Die Gefahr, sich mit einem überstürzten Transfer das eben erst Aufgebaute, schon wieder zu zerstören, scheint zu groß zu sein.

„Ich gehe immer nach dem Bauchgefühl, im Moment wäre es nicht das Richtige. Im Sommer weiß man nicht, da werden die Karten neu gemischt. Wenn er noch einmal so einen Lauf hat und über 20 Tore hat, ergeben sich eh viele Sachen von selber“, so Masser weiter.

Aktuell ist aber viel wichtiger, dass er in Graz einen Trainer gefunden hat, der ihm vertraut. Dass er seine Vaterfreuden ausleben kann und sich die Familie wohlfühlt. Dass er seinen Wurzeln und Eltern nahe ist und vom Umfeld her alles passt.
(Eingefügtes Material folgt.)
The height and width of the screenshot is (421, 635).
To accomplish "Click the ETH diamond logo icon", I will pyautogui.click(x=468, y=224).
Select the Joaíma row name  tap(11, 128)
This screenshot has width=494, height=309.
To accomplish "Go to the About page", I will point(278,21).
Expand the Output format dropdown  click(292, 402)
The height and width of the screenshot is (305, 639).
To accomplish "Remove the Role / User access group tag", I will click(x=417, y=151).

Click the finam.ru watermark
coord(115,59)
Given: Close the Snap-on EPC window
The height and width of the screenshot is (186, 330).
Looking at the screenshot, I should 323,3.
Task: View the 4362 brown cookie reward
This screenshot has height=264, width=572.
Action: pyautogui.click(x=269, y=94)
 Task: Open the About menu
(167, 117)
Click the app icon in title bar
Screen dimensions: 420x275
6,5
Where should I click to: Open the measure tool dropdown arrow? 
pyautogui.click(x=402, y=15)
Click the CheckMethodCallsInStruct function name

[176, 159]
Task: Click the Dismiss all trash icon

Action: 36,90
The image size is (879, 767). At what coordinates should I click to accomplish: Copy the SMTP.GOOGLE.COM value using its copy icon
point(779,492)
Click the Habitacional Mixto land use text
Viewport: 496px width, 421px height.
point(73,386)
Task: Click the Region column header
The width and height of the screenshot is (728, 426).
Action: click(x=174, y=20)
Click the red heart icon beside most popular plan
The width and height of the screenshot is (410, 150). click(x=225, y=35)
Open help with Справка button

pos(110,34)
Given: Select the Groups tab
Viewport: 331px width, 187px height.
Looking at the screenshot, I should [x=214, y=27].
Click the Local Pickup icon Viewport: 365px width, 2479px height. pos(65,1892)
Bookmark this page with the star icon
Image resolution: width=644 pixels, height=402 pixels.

VIDEO: Das LAOLA1-Team der Herbstsaison - Deni Alar ist dabei


Eine geschaffene Idylle, die er am Schluss bei Rapid schmerzlich vermisste, obwohl Alar als ein Spieler bekannt ist, für den die Rahmenbedingungen besonders passen müssen.

Bei Sturm zumindest bis Sommer auf Bestätigung aus

Wie Masser versichert, habe sich Sturm im Sommer extrem bemüht. Auch wenn die Verhandlungen viel Zeit in Anspruch nahmen, konnte man im Endeffekt die beste Lösung finden – trotz anderer Angebote und Anfragen, wie etwa von Fortuna Düsseldorf: „Das war scheinbar der richtige Weg.“

Unter Franco Foda, dessen Zukunft noch ungewiss ist, blühte der Stürmer wieder auf. Eine der Belohnungen war die erstmalige Berücksichtigung im ÖFB-Kader. Und Alars Vertrag bei den Steirern läuft ohnehin noch bis 2019, somit besteht kein Stress.

Mit dem Herbstmeister startet Alar am 9. Jänner in die Vorbereitung. Im Frühjahr geht es um die Bestätigung seiner gezeigten Leistungen – außer es passiert ein Wunder. Wirklich interessant könnte es dann im Sommer werden.

„Wenn sich dann irgendwas ergibt, dann muss man drüber nachdenken. Aber momentan ist es sicher nicht die oberste Prämisse, dass da irgendwas passiert“, spricht Alars Vertrauter Masser Klartext.